The input
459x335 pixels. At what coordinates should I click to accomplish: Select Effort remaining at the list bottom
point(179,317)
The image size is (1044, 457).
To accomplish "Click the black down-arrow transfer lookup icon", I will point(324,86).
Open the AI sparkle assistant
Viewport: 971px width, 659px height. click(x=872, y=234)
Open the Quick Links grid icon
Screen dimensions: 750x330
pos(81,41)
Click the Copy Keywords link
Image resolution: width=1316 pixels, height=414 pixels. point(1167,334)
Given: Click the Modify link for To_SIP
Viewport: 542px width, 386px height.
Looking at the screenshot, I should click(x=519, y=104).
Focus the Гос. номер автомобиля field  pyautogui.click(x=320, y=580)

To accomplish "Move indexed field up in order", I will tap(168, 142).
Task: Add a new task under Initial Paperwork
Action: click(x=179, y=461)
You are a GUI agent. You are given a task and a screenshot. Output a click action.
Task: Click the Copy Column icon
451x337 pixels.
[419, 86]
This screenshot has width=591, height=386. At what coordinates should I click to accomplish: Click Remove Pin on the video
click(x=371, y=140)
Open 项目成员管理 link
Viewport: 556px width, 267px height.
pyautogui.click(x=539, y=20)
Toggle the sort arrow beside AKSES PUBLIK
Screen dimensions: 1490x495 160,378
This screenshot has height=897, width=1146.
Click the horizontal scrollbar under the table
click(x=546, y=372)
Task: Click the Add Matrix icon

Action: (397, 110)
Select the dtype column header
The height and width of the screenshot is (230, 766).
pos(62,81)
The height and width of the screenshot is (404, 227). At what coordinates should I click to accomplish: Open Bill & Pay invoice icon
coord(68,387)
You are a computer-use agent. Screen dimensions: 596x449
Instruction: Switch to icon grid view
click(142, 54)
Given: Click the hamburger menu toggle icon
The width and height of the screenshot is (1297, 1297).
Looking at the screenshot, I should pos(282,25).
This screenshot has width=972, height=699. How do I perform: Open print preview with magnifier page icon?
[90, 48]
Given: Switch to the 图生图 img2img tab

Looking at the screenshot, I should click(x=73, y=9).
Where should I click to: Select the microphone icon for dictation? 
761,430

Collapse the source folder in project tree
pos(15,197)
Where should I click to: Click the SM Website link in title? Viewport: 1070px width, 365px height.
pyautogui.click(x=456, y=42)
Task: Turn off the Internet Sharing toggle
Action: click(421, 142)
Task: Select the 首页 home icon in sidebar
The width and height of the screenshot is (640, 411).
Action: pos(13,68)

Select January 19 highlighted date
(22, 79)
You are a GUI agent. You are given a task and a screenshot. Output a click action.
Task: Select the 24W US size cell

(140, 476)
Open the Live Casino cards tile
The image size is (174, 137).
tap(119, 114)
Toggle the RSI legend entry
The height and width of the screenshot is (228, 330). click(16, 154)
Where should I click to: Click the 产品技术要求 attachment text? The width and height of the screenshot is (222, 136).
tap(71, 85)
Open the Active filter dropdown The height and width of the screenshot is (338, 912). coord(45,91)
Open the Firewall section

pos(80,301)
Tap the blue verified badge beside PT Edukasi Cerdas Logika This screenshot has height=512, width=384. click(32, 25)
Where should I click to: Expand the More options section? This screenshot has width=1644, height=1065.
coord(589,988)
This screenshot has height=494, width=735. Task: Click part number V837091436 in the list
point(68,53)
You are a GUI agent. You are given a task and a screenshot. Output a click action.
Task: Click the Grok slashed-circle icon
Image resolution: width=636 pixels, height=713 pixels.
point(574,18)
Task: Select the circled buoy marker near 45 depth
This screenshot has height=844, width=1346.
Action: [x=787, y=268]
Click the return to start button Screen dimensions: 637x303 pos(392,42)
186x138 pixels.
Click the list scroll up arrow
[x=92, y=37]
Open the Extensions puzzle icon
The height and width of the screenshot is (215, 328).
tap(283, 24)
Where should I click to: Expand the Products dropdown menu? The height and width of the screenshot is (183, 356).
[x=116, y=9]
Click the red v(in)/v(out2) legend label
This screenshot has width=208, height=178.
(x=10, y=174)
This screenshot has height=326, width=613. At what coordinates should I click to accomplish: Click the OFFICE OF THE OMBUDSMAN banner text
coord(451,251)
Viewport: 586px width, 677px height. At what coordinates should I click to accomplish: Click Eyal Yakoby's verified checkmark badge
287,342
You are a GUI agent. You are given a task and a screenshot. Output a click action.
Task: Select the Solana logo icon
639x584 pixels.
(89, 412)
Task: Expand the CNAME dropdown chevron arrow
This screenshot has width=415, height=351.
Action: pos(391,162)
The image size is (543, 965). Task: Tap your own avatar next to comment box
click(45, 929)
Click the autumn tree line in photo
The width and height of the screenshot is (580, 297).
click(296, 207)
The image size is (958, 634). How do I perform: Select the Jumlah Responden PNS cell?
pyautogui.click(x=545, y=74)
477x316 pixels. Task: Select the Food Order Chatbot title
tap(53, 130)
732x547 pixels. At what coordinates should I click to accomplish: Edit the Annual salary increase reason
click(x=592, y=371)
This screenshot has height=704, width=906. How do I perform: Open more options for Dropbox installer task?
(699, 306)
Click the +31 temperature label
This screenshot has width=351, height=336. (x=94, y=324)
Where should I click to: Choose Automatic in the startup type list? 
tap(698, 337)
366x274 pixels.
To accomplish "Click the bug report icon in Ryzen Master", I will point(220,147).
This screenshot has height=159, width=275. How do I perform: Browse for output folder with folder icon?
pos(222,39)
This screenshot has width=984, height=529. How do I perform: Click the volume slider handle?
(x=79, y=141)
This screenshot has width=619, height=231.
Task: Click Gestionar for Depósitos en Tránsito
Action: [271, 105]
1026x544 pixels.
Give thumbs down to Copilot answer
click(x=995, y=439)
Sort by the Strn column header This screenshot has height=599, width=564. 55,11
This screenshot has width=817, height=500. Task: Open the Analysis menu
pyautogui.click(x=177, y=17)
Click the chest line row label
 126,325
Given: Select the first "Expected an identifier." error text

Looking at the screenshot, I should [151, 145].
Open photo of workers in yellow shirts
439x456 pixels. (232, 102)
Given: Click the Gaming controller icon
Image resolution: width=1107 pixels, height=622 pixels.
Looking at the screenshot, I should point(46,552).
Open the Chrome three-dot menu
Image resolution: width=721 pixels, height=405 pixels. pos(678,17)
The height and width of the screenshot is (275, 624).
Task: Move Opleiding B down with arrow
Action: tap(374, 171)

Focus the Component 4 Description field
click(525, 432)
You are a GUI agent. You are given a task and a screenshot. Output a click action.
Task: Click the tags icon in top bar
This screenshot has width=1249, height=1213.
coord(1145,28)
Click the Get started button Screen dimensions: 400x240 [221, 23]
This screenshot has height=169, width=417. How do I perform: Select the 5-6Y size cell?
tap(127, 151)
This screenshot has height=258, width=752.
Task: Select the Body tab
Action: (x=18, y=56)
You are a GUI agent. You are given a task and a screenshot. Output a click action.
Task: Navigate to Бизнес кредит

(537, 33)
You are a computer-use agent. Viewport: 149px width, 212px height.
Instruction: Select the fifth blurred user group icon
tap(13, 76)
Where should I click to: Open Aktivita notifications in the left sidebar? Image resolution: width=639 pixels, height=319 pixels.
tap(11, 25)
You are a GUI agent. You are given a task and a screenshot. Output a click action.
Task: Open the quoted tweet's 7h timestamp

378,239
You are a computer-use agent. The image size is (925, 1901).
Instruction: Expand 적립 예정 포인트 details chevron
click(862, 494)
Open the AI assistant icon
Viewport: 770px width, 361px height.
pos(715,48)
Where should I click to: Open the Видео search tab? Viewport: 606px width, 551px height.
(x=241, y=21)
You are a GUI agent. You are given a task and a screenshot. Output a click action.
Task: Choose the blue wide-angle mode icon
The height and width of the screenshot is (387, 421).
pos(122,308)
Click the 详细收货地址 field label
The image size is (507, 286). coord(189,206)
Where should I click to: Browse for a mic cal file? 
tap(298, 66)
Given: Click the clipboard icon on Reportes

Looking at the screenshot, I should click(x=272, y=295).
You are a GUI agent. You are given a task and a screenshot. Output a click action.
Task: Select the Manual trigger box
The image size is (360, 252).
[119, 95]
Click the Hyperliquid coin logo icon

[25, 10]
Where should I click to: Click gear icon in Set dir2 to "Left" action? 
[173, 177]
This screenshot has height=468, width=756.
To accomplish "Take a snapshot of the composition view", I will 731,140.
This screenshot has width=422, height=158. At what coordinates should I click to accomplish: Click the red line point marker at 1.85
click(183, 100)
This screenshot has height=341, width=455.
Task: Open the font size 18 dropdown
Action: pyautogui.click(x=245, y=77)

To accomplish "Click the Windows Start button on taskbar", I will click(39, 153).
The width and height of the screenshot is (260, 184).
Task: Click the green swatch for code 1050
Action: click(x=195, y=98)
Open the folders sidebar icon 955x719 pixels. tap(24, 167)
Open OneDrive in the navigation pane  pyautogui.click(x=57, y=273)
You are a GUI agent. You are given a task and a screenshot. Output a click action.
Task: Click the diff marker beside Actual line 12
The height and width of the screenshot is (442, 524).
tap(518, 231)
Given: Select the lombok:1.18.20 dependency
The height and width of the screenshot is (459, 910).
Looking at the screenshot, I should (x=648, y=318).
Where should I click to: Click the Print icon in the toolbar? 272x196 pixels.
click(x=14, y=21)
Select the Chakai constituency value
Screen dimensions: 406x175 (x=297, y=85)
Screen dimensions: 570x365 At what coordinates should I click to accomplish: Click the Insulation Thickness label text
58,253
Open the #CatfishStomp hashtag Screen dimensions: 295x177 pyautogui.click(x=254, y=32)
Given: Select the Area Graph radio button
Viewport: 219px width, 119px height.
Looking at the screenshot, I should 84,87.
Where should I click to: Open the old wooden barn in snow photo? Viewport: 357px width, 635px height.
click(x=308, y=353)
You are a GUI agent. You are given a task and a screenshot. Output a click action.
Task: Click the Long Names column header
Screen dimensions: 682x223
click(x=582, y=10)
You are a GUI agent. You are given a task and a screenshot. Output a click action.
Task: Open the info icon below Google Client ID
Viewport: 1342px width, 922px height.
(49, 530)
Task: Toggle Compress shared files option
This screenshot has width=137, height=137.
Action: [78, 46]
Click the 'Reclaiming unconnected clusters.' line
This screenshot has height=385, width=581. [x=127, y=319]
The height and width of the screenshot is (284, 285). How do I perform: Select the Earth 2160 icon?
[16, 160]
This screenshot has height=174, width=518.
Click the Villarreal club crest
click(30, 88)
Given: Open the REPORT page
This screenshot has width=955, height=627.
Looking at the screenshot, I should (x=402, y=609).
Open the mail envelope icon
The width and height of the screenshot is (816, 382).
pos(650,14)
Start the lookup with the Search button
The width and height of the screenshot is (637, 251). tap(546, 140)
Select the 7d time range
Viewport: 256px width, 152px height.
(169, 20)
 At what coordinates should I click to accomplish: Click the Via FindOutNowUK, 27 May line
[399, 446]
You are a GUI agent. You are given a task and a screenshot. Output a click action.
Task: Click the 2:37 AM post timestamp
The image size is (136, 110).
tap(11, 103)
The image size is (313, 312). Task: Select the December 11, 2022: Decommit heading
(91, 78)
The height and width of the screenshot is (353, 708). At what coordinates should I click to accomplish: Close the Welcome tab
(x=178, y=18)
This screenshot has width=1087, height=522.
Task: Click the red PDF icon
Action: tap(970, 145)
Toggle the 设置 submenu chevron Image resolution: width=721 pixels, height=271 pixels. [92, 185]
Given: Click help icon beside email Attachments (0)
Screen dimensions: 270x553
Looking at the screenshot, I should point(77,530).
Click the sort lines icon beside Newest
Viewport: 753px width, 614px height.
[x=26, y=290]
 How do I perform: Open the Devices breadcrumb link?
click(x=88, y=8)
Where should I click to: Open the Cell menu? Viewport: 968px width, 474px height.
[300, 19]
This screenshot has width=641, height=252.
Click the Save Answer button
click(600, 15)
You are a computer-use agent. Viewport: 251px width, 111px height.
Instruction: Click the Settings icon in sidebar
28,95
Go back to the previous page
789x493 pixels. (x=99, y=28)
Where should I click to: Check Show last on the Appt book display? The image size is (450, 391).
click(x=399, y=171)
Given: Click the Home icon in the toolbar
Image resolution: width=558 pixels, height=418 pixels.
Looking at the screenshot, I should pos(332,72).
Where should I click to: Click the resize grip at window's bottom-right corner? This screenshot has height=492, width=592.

Exercise details
Pull out all lines from the listing that contain the string "blue".

Exercise answer
Tap the blue verified badge beside PT Edukasi Cerdas Logika This screenshot has height=512, width=384. click(32, 25)
Task: Choose the blue wide-angle mode icon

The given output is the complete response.